When Silvia Chemtai was a girl in Kibumet Village, she watched her world narrow in ways no child should. Her mother died in 2006, leaving her family without its anchor. The insecurity that swept through Mt. Elgon under the shadow of the Sabaot Land Defence Force forced her family to flee their home. By the time things settled, her father, now managing chronic diabetes, had placed a letter confirming ownership of five acres of land, and a purchase agreement for nearly four more.
“Something in him knew the land needed a custodian he could trust,” Silvia later reflected. “He chose me.” Before he died in 2015, her father asked her to use that land to keep the family together to educate her siblings, hold the home, and not let it go. Silvia did exactly that. She educated two sisters all the way to tertiary institutions, managed the farm, raised her children, and held on.

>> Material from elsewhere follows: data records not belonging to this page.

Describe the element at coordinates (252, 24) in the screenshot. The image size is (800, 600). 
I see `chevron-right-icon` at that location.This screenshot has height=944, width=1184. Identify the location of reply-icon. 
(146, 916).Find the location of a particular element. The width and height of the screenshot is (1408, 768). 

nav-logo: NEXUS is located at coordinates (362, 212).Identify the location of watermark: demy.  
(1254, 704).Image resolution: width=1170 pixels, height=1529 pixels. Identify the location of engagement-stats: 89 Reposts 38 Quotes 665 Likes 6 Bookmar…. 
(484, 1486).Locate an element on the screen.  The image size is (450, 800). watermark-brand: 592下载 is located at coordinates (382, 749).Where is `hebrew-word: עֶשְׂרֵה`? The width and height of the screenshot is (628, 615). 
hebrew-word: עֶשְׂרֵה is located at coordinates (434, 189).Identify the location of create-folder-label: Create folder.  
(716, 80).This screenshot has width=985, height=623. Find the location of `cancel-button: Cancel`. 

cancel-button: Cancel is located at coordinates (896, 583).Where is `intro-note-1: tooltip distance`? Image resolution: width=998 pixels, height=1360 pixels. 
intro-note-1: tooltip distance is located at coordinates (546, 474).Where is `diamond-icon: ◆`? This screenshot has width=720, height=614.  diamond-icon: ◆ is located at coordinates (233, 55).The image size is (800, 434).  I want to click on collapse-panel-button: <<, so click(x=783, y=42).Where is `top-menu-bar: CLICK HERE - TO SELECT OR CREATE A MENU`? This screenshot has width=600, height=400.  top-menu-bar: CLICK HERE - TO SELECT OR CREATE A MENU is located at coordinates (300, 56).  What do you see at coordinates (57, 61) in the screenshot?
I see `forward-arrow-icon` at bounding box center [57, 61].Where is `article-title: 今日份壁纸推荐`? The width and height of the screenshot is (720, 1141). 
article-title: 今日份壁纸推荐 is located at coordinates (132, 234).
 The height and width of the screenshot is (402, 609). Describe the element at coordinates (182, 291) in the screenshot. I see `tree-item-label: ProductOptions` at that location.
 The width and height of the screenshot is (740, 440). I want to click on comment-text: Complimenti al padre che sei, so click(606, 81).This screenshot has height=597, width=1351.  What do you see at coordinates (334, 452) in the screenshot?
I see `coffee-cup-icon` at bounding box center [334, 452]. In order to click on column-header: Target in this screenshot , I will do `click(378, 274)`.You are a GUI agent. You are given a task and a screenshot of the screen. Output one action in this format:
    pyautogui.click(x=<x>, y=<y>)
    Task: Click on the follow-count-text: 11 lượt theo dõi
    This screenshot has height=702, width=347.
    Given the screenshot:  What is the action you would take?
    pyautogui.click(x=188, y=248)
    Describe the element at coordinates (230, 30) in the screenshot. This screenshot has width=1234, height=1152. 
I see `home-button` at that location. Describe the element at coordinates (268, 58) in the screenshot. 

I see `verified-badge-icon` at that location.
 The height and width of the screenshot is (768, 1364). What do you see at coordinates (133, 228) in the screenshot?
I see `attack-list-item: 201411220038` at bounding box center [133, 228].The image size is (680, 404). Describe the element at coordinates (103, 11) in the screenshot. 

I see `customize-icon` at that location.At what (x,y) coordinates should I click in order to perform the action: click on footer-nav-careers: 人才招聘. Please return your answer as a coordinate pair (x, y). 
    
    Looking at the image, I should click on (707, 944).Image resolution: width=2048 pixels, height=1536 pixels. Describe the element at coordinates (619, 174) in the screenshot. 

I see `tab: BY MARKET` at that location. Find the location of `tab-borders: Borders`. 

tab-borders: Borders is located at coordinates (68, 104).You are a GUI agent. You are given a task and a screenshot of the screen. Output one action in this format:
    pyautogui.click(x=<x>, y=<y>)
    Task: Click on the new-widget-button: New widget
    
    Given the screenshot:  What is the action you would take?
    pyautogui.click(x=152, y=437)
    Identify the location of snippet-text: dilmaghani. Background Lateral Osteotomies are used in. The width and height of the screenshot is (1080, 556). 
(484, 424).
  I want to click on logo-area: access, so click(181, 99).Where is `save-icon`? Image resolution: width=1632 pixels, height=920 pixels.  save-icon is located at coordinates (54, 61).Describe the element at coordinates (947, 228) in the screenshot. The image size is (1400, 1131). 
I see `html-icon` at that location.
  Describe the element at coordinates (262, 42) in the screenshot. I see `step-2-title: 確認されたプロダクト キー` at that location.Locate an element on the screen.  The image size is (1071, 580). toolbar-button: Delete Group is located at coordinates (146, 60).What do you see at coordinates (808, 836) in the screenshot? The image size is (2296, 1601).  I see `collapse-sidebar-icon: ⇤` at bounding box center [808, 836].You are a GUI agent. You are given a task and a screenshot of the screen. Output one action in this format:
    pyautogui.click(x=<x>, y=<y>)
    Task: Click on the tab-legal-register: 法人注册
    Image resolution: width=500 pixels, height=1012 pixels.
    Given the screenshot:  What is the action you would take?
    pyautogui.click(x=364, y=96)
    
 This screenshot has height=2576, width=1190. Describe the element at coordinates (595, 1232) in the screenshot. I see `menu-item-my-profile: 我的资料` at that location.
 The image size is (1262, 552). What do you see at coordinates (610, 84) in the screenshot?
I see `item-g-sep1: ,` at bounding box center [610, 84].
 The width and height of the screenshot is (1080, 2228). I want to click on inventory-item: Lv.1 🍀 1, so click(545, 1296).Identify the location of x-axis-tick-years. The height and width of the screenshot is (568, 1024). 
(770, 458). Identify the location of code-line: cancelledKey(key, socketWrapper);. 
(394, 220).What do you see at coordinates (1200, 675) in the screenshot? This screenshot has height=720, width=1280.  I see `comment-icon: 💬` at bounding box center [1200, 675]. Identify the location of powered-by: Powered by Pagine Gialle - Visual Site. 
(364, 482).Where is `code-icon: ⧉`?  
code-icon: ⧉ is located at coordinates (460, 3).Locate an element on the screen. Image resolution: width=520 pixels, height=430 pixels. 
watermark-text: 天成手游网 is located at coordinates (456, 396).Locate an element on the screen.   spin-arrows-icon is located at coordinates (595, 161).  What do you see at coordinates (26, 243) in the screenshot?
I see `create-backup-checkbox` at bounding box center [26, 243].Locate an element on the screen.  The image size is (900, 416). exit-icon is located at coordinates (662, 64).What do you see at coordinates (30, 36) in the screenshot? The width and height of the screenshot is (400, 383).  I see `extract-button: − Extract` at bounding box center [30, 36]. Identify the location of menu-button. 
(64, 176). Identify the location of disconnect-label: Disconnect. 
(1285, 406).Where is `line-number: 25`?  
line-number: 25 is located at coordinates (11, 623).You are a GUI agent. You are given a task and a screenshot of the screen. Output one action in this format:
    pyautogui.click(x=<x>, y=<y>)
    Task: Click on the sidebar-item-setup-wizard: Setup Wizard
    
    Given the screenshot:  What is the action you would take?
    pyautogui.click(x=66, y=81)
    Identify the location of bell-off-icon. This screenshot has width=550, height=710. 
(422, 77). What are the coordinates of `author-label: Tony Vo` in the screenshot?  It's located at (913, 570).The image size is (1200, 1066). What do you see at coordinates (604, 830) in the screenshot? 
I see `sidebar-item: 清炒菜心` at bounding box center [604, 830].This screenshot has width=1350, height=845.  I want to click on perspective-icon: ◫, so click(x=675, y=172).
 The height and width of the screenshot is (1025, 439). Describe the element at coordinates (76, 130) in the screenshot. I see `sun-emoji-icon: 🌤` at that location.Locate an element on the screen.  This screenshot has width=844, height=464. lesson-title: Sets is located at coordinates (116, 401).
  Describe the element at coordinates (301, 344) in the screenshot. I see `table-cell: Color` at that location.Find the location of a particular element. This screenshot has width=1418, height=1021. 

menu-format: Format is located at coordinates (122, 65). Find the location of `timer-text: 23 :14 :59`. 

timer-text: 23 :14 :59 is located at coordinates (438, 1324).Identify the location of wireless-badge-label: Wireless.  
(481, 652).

Then, in January 2025, a dispute broke. Extended family members claimed that a portion of the land had been sold without proper consultation, and they wanted it back. Silvia, now a 31-year-old mother of four navigating separation from her husband, went to the area chief. He was unhelpful. She escalated to the Assistant County Commissioner in Kopsiro. This time, she was heard.
ADS Western’s Western Kenya Peace Initiative had spent years building the very infrastructure that made this hearing possible, strengthening civic awareness, supporting women’s land rights education, and equipping community peace champions to uphold justice rather than overlook it. The mediation process was rigorous. Both sides were asked to present evidence. The complainants could not. A survey was commissioned. The land records confirmed what Silvia had known all along: her father had acquired that land legally, and she was his rightful heir.
Today, administrative steps are underway to formally include Silvia’s name in the land allotment records. The land her father trusted her to protect is still hers. Two of her sisters are in school. The dairy cow she invested in is producing milk she can sell. The path ahead is not easy, she speaks honestly about the stigma of separation, the cost of her siblings’ education, and the nights when her house feels less secure than she would like. But Silvia is still standing. And the land is still hers.
“My father chose me to protect this land because he trusted me. I was not going to let him down.”